Nearly all the rest of the houses along the street were close to the sidewalks on small lots and they had grown up there long after the old Crane house was built. It sat back in the far corner of a big sloping lot half as big as a city block, with a driveway going back to it and two enormous oaks in front, and a hedge along the sidewalk.

It was one of the ugliest houses it would be possible to imagine. Built around 1910, it had all the gingerbread and scrollwork and hideousness of its time, and its last coat of white paint was now about six years old and peeling in places. My grandfather, who was a salty old gentleman and possessed of a caustic wit that was widely respected, referred to it invariably as “that architectural abortion.” It was built by the Major while he was still a young man.

At the housewarming he had asked my grandfather, so the story goes, what he thought of the parlor.

“I don’t know why, son,” the old man is said to have answered, “but I keep expecting a woman to come in and say that the girls will be down in a minute.”

I got out and went up the walk under the big oaks, feeling warmly happy about it and wondering why, for there had never been much happiness attached to the old pile when I was growing up.

I banged the big brass knocker and a Negro girl came in a minute. “Is Mrs. Crane in?” I said. “Tell her I’ve got a search warrant.”

Her eyes opened wide, showing a lot of white, and she went back down the dark hallway. I stepped inside and saw it hadn’t changed much; there was the same old milky mirror by the hat-rack and the hard-bottomed bench and the straw carpeting.

From the living room at the end of the hall came the clicking of spike heels and then she was in the doorway.

“Hello, Mary,” I said.

She came down the hall toward me, walking fast, with that long-legged gracefulness I remembered so well, and the red-haired loveliness of her gave me the same old feeling of warmth. I was never really in love with Mary, I guess. As accurately as I can describe it, the feeling she always gave me when I saw her was one of pride that she was a friend of mine and liked me.

She came close to me and I took both her hands. “Hello, you big horse,” she said. “Don’t step on me.”

“I’m glad to see you, Mary,” I said.

“Aren’t you going to kiss me?” she demanded. “Don’t just stand there like a stadium or something and grin at me.”

I kissed her lightly on the cheek and was conscious of the amusement in the cool green eyes so close to mine.

“Well,” she said, “that’ll put me in my place, all right.
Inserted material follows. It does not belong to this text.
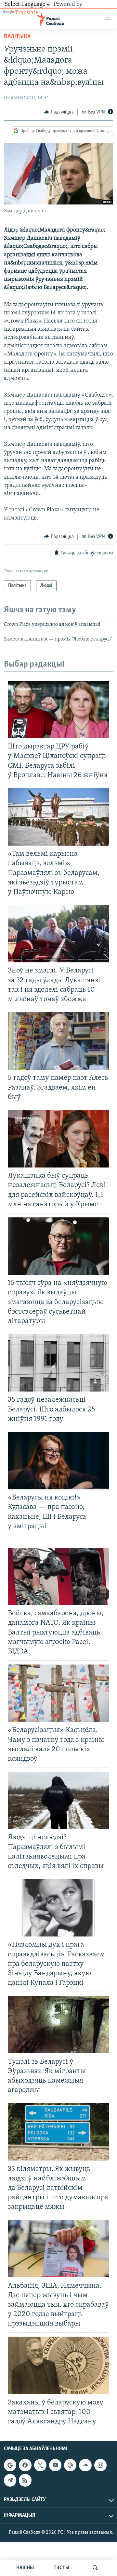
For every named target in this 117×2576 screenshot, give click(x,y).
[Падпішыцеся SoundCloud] (85, 2465)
Middle-aged housewife.”

She was twenty-three and she and Lee had been married a little less than a year. “You’re looking great,” I said. “How are you?”

“I’m fine, Bob. Come on back to the kitchen and tell me about yourself. Rose just made some coffee.”

We went through the living room, where a small fire was burning in the big fireplace, and on back to the kitchen and sat down at the table.

“Darn it, Bob, but I’m glad to see you. It’s a shame you just missed Lee. He left a little while ago and won’t be back for an hour or two. Tell me about yourself. You’re home for good this time, aren’t you?”

“Yes.”

“I’m glad you’re through college. But I’ll always hate the way you had to go.”

I stirred my coffee and broke off a piece of the coffee cake Rose had put on the table. “Why? It suited me.”

She leaned back and looked at me and sighed, shaking her head gently. “I guess it did, at that. It’s a wonder you didn’t turn professional like all the rest of the mastodons.”

I didn’t tell her about turning pro fighter and the whipping I’d taken. It was something I’d rather forget. I was good enough in intercollegiate boxing to begin to get the impression I was good, but it didn’t take me long to find out I was slow and too easy to hit, and when those heavies can get to you and keep on getting to you they can hurt you, whether you can take it or not. I’d had eight professional fights and I took the short end of six of them and quit it before I was slapped silly. It’s no racket for the second-rate.